Final answer:
The first function has a line of critical points with no clear classifications. The second function's critical point at (0, 0) is determined to be a saddle point after evaluating the determinant of the Hessian matrix.
Step-by-step explanation:
For the first function F(x, y) = 3x²y + y² - y² + 2, we notice it simplifies to F(x, y) = 3x²y + 2 because the y² terms cancel each other out. We find the critical points by taking the partial derivatives and setting them to zero. Firstly, we find the partial derivative with respect to x: F_x = 6xy. Setting F_x = 0, we get y = 0 as one condition for critical points.
Secondly, the partial derivative with respect to y is F_y = 3x². Setting F_y = 0 gives us no solution for x, which means the only critical point is at (x, y) = (any real number, 0). However, this critical point is not isolated but forms a line of critical points, so we cannot classify it using the second derivative test.

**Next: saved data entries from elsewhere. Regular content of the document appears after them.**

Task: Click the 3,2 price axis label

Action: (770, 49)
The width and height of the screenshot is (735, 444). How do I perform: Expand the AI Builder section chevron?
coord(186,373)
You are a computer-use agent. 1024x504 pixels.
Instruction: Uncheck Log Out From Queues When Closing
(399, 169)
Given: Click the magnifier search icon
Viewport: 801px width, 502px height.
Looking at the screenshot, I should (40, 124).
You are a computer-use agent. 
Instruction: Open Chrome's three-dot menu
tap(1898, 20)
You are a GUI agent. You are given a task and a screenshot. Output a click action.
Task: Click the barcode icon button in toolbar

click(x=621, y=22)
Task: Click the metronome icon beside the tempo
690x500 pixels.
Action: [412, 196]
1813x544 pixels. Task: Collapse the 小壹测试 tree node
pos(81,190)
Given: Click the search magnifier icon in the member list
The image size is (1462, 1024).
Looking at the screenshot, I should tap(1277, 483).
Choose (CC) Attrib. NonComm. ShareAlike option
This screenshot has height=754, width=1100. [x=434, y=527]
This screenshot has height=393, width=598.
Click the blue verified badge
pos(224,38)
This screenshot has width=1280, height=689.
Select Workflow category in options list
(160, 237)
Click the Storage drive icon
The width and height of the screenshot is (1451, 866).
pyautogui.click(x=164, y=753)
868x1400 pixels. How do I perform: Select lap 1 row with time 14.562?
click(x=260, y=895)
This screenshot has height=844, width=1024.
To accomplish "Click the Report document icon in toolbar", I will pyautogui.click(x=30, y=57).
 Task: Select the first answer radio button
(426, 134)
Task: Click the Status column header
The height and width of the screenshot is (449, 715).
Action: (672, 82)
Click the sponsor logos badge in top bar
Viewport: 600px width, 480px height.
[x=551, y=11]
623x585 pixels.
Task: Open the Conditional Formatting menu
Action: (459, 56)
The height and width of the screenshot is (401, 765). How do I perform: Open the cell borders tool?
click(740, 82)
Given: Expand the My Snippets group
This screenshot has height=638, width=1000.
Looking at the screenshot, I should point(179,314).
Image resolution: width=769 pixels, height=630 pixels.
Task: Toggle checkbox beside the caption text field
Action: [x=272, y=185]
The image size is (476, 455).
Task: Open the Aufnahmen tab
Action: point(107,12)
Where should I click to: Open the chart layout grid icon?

For the second function F(x, y) = 4 + x³ - 3xy, the critical points are found in a similar way. We find F_x = 3x² - 3y and F_y = -3x. Setting these to zero, we obtain the system of equations: 3x² - 3y = 0 and -3x = 0, which has a solution at (x, y) = (0, 0).
To classify this critical point, we compute the second partial derivatives F_xx, F_yy, and F_xy, and evaluate the determinant of the Hessian matrix at the critical point. The computations yield a determinant that indicates whether it's a local maximum, minimum, or saddle point. In this case, it turns out to be a saddle point since the determinant is negative.